- _SOURCE_
▶
Abstract
Engineering modern many-core systems is a challenging task because of their scale and complexity. We cannot focus on ensuring their dependability without understanding its interplay with performance and energy consumption. This calls for developing new structuring mechanisms that step away from the traditional ways systems are developed (such as strict layering, strong encapsulation, abstractions, hiding). The paper reports on the initial steps of a PhD work focusing on development methods and tools for architecting cross-layer fault tolerance in many-core systems in which error detection and error recovery are applied at several system layers in a concerted coordinated fashion to ensure the overall system efficiency.
Keywords
1 Introduction
Fault tolerance [1] is the means of dependability, allowing us to prevent system failures in the presence of faults. To achieve this after an error is detected in a component of a computer system (e.g. hardware, operating system or software), an error recovery mechanism returns the system to the full or reduced system functionality.
Term cross-layer interaction [2] was introduced to refer to the idea that it is better suited to ensure system efficiency with respect to various non-functional characteristics by reasoning about system layers together, rather than by completely abstracting the functionality of individual layers and trying to improve the efficiency of each of them in isolation. The examples of such characteristics are resource usage, reliability, performance and power consumption.
Many-core systems are likely to become the predominant type of the architectures used in the future. According to [3] the number and variety of cores will be continually increasing. One of the challenges in the area is that there is a need to understand the trade-off between reliability and energy-consumption, as more energy is necessary to support the operation of redundant cores. Another challenge is that fault tolerance is typically developed on one system layer even though these systems are always built as multilayer architectures.
Developing a useful and general support to help in engineering cross-layer fault tolerance is a challenge. The main problem is that in this work one needs to develop techniques that assist in breaking the conventional way the abstractions are created. This paper reports on the initial work in the PhD study conducted by the first author in the area of developing methods and tools to support engineering of cross-layer fault tolerance for the many-core systems.
2 TCP/IP as a Motivating Example
The TCP/IP stack (see Fig. 1) provides an excellent example of cross-layer fault tolerance applied to ensure fault tolerance and improved performance. All layers of the TCP/IP stack participate in error detection and recovery in a concerted fashion.
The Link layer, the lowest layer of the TCP/IP stack, is used to transmit the packets between the Internet layer interfaces of two nodes inside a local network segment. The Transport layer provides host-to-host communication for the Application layer. The Application layer supports data exchange between processes on different hosts over the network connection supported by the lower layers.
◀
- _SOURCE MATERIAL_
▶
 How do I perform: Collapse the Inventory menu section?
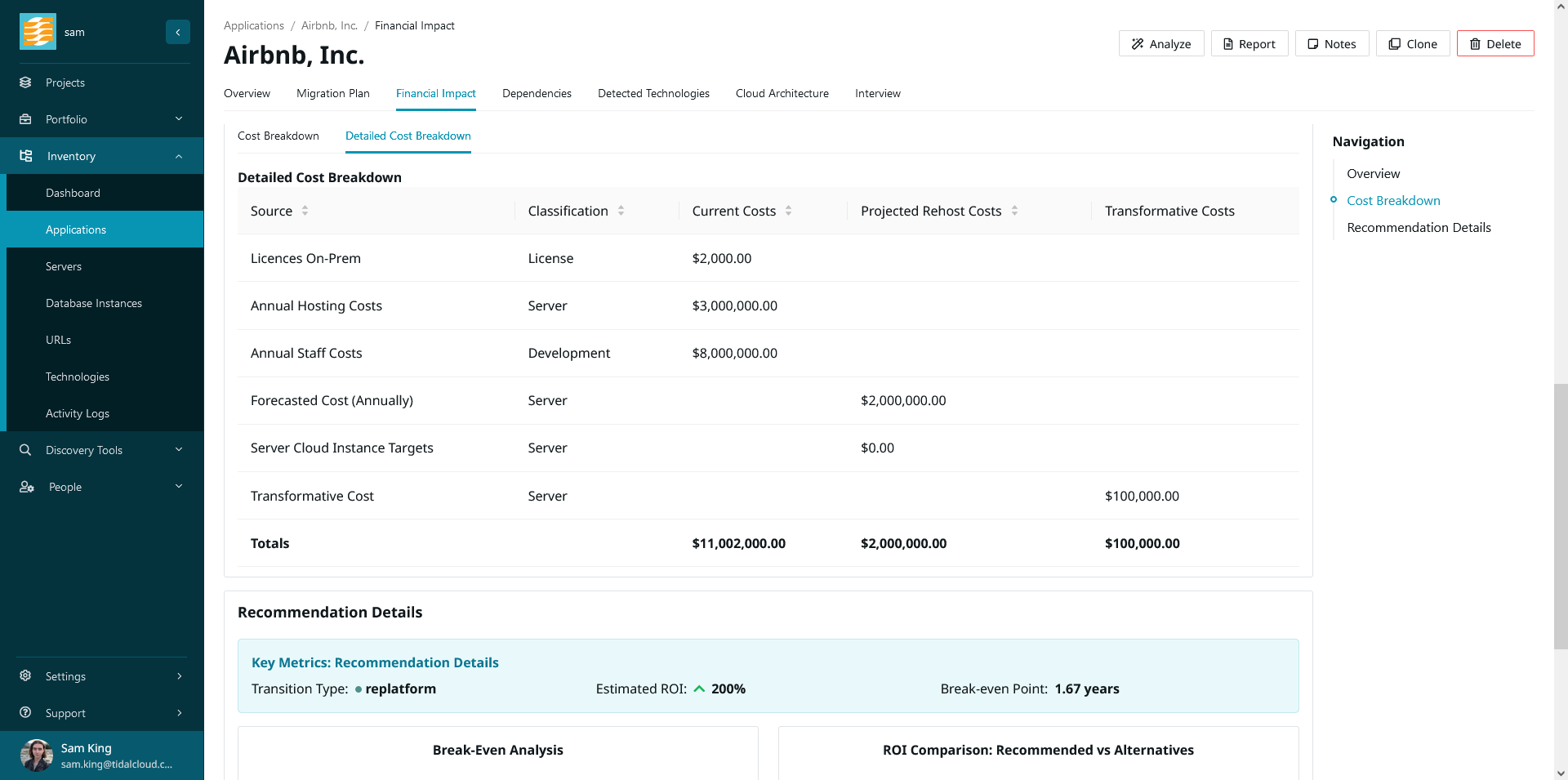(179, 156)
◀
- _YOUR GOAL_
List the non-functional characteristics that the text on cross-layer fault tolerance gives as examples.

- _ANSWER TO THE EXERCISE_
Resource usage, reliability, performance and power consumption.